A fundamental problem with this approach is this: it assumes that the United States government has a legal claim on 100% of the productivity of the residents of the United States. This is politically naïve. We know from experience that the limit of the federal government's ability to collect revenues is somewhere in the range of 20% of GDP. It never exceeds this by much. It has not exceeded it since World War II, and it has never reached 21%. So, while it is instructive to look at what GDP is likely to be, there has to be a limit on the possibility of the federal government's extracting sufficient revenues to maintain its payments.
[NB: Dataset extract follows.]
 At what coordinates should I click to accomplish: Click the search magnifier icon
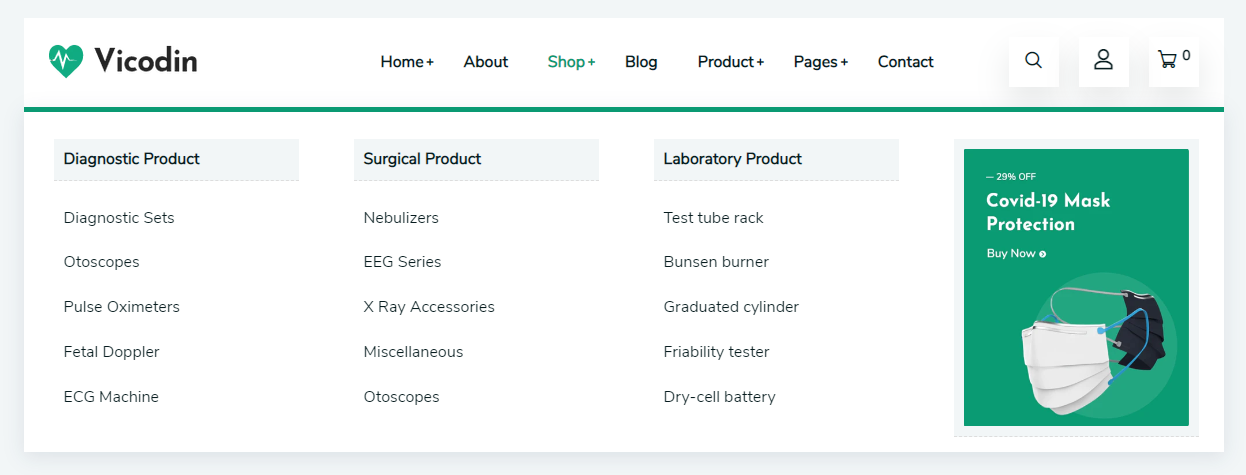(1034, 61)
The next step is to assess what percentage of the federal budget can be allocated to maintaining these payments. One thing is certain: it is not 100%. The federal government has other responsibilities, and any attempt to cut back on any expenditures will be fought tooth and nail by organized groups that have a stake in the subsidies. Furthermore, there will be infighting within the federal bureaucracy as a matter of turf protection. Any attempt by the Social Security Administration to extract wealth, meaning budgetary allocations, from any of these rival federal bureaucracies will lead to a political standoff.

So, from the beginning, we must assume the following. First, it is unlikely that the federal government will be able to collect more than 20% of GDP from the public. Second, it is unlikely that Social Security, Medicare, and Medicaid will ever exceed 60% of the federal budget. It is around 50% today. There is too much political power lodged in other special-interest groups, which are represented by the bureaucracies within the federal government. These people will not give up without a series of political fights.
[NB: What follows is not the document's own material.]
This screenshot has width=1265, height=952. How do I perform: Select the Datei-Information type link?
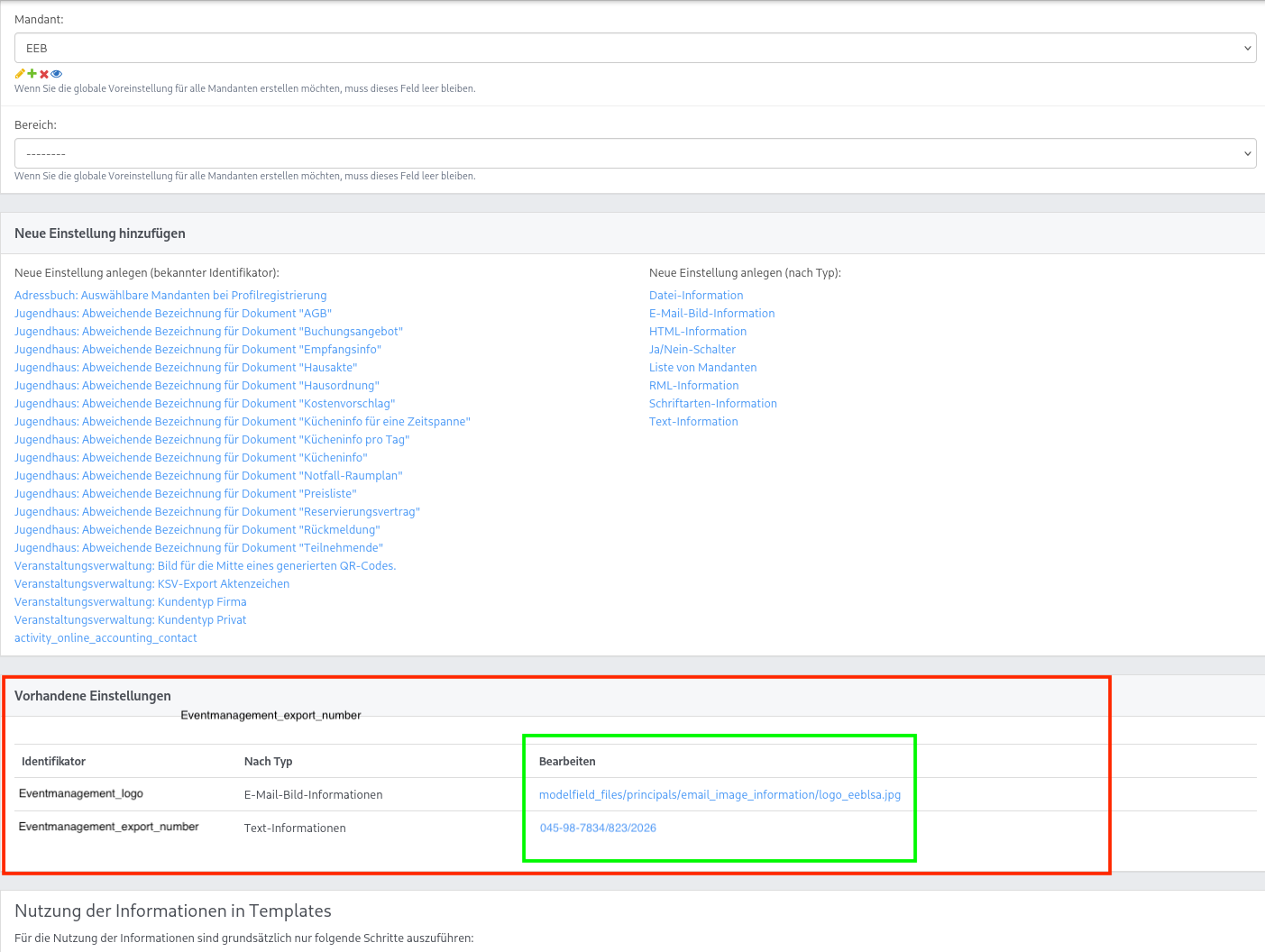[x=696, y=296]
It is now highly unlikely that the economy of the United States in real terms will exceed an annual increase as high as 3% per annum. The GDP of the United States is around $17 trillion today. Multiply this by about 20%, or .2. That is about $3.5 trillion. At present, the government pulls in only about $2.5 trillion. It borrows the rest. Multiply this by .6: 60% of the budget. That is about $1.5 trillion. That is about the maximum that the government can expect to spend on the major items of the unfunded liabilities.

There is no way that an increase of 3% per annum to this figure of $1.5 trillion will enable the United States government to pay its obligations for Social Security, Medicare, and Medicaid. Kotlikoff estimated the present value of the unfunded liabilities in 2012 as $222 trillion. I know of no estimate that places this lower than about $70 trillion. Note: these are unfunded liabilities, not total expenditures on the programs.

There is no way statistically that this can be paid off. Liberals can dance around the figures, and pretend that "we" are going to grow our way out of this. We are not going to grow our way out of this. The government is going to default its way out of this.

It is indicative of the complete bankruptcy of the present political order that no national leader will face up publicly to these facts. This is true throughout the Western world. Back in 1999, Peter G. Peterson wrote in his book, Gray Dawn, that he had discussed this matter with political leaders around the world. He said that not one of them was unfamiliar with it, and he also said that not one of them had spoken publicly about it. Peterson was the chairman of the Council on Foreign Relations. He had access to these leaders. He was in a position to know what they believed. He was also in a position to know what they had done. What they believed had nothing to do with what they had done.

There is going to be a Great Default. There is no escape from this. People can prepare for it, or they can ignore it, but statistical games will not enable the United States government to do anything except default.